Moreover, extended deterrence assurances in the form of
collective defence arrangements will remain as part of stable
security arrangements. Extended nuclear deterrence, however,
cannot be used as a justification for maintaining nuclear
arsenals in perpetuity, and the security and non-proliferation
function of extended nuclear deterrence in any case will no
longer apply in a nuclear weapon free world. Allies of the
United States have lent their strong support to the NPT's
stated objective of nuclear disarmament. Their interest in
collective security arrangements based on conventional forces
is sure to continue after nuclear weapons have been
eliminated.
"Nuclear Weapons Deter the Use of Other Weapons of Mass
Destruction"
Weapons of mass destruction embrace chemical and
biological as well as nuclear weapons. The claim is still
sometimes made that nuclear weapons are an effective deterrent
against them all and constitute the only guarantee of national
security against threats posed by such weapons.
All the nuclear weapon states have formulated negative
security assurances, statements that set out the circumstances
in which they would not use nuclear weapons. The United States
declared in 1982 that it would "not use nuclear weapons
against any non-nuclear weapon state ... except in the case of
an attack on the United States, its territories or armed
forces, or its allies, by such a state allied to or associated
with a nuclear weapon state in carrying out or sustaining the
attack". The clear inference that can be drawn from this
statement - which, together with that of the United
Kingdom, is the most conditional negative assurance offered by
a nuclear weapon state - is that a non-aligned
non-nuclear weapon state acting on its own but using
biological weapons or chemical weapons against the United
States should not fear retaliation with nuclear weapons. In
other words, the US and the other nuclear weapon states
signalled through these security assurances that the only
circumstances in which it would be appropriate to use or
threaten to use nuclear weapons was when nuclear weapons were
present, directly or indirectly, on the opposing side.

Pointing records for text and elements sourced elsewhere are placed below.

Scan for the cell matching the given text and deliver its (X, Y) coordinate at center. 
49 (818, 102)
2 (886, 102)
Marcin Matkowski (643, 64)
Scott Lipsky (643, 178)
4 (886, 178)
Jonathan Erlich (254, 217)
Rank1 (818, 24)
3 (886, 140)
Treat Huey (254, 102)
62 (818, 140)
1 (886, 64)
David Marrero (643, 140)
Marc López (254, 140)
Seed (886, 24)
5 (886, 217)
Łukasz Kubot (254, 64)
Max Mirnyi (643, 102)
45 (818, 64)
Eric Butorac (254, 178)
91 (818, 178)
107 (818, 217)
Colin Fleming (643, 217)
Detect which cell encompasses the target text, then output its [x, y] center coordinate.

The United States has not failed to capitalise on the fact
that it has nuclear weapons and that a non-nuclear adversary
might doubt its ordinances of self-denial. In 1990 the United
States did not discourage Iraq from the view that it might be
subject to nuclear retaliation if it used chemical weapons to
protect its occupation of Kuwait. Iraq's Foreign Minister
subsequently asserted that the nuclear capability of the
coalition forces cast a shadow over the means the regime
determined it could sensibly employ to resist eviction from
Kuwait. But the United States had means other than veiled
nuclear retaliation to deter Iraq from using weapons of mass
destruction - for example, the prospect of Iraq's utter
devastation through massive conventional bombings or changing
the main objective of the war from liberating Kuwait to
toppling the Iraqi Government. Furthermore, the United States
would have been aware that, if Iraq had raised the stakes and
used chemical weapons, the consequences of nuclear retaliation
by the United States might have been even more far reaching
than the threat it was seeking to deter.